2008-01-07 Thread Markus Metzger
Man pages for the bts ptrace extension.

Signed-off-by: Markus Metzger <[EMAIL PROTECTED]>
---

Index: man/man2/ptrace.2
===
--- man.orig/man2/ptrace.2  2008-01-07 13:12:08.%N +0100
+++ man/man2/ptrace.2   2008-01-07 13:15:42.%N +0100
@@ -40,6 +40,9 @@
 .\"PTRACE_SETSIGINFO, PTRACE_SYSEMU, PTRACE_SYSEMU_SINGLESTEP
 .\"(Thanks to Blaisorblade, Daniel Jacobowitz and others who helped.)
 .\"
+.\" Modified Nov 2007, Markus Metzger <[EMAIL PROTECTED]>
+.\" Added PTRACE_BTS_* commands
+.\"
 .TH PTRACE 2 2007-11-15 "Linux" "Linux Programmer's Manual"
 .SH NAME
 ptrace \- process trace
@@ -378,6 +381,137 @@
 detached in this way regardless of which method was used to initiate
 tracing.
 (\fIaddr\fP is ignored.)
+.LP
+The following ptrace commands provide access to the hardware's last
+branch recording. They may not be available on all architectures.
+.LP
+Last branch recording stores an execution trace of the traced
+process. For every (conditional) control flow change, the source and
+destination address are stored. On some architectures, control flow
+changes inside the kernel are recorded, as well. On later
+architectures, these are automatically filtered out.
+.LP
+The buffer (called Branch Trace Store) can be configured to be either
+circular, or to send a signal to the traced task when it is about to
+overflow. Not all methods may be available on all architectures.

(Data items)
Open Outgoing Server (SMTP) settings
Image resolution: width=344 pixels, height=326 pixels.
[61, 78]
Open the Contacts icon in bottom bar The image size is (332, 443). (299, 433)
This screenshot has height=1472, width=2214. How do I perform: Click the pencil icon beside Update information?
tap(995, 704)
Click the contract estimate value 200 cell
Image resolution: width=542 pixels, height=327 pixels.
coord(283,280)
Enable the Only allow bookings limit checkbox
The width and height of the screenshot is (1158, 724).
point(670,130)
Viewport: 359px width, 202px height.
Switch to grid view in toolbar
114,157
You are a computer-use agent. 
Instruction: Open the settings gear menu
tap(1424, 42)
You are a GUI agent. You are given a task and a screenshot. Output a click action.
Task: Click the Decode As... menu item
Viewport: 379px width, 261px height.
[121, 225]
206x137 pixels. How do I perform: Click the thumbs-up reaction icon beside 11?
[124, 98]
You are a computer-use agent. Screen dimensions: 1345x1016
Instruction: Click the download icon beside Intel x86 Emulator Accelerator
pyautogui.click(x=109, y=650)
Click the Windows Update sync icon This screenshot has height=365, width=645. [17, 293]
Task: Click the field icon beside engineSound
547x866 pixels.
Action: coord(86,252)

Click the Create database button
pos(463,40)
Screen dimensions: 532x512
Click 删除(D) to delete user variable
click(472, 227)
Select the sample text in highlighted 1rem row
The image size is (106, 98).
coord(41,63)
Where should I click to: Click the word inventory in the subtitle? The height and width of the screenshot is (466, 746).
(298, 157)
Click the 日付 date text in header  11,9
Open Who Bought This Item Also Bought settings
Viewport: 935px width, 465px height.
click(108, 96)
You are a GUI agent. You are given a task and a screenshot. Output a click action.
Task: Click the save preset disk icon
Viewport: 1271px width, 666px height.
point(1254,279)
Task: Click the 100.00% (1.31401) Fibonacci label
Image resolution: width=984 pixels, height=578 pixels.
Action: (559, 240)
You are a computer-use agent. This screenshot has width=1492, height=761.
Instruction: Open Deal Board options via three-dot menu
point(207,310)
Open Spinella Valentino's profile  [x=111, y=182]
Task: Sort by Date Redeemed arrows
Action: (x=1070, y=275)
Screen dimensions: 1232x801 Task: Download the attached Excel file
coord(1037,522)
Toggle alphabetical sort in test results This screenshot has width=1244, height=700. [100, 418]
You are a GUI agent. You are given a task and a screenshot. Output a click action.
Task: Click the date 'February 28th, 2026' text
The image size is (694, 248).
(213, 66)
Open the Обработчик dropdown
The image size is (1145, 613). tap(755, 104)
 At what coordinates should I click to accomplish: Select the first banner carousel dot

— Task to complete —
Rename "bts ptrace extension" to "branch trace extension" in the ptrace man page patch, and write out the part that starts at "2008-01-07 Thread Markus" and ends at "others who helped.)" with that change.

— Full response —
2008-01-07 Thread Markus Metzger
Man pages for the branch trace extension.

Signed-off-by: Markus Metzger <[EMAIL PROTECTED]>
---

Index: man/man2/ptrace.2
===
--- man.orig/man2/ptrace.2  2008-01-07 13:12:08.%N +0100
+++ man/man2/ptrace.2   2008-01-07 13:15:42.%N +0100
@@ -40,6 +40,9 @@
 .\"PTRACE_SETSIGINFO, PTRACE_SYSEMU, PTRACE_SYSEMU_SINGLESTEP
 .\"(Thanks to Blaisorblade, Daniel Jacobowitz and others who helped.)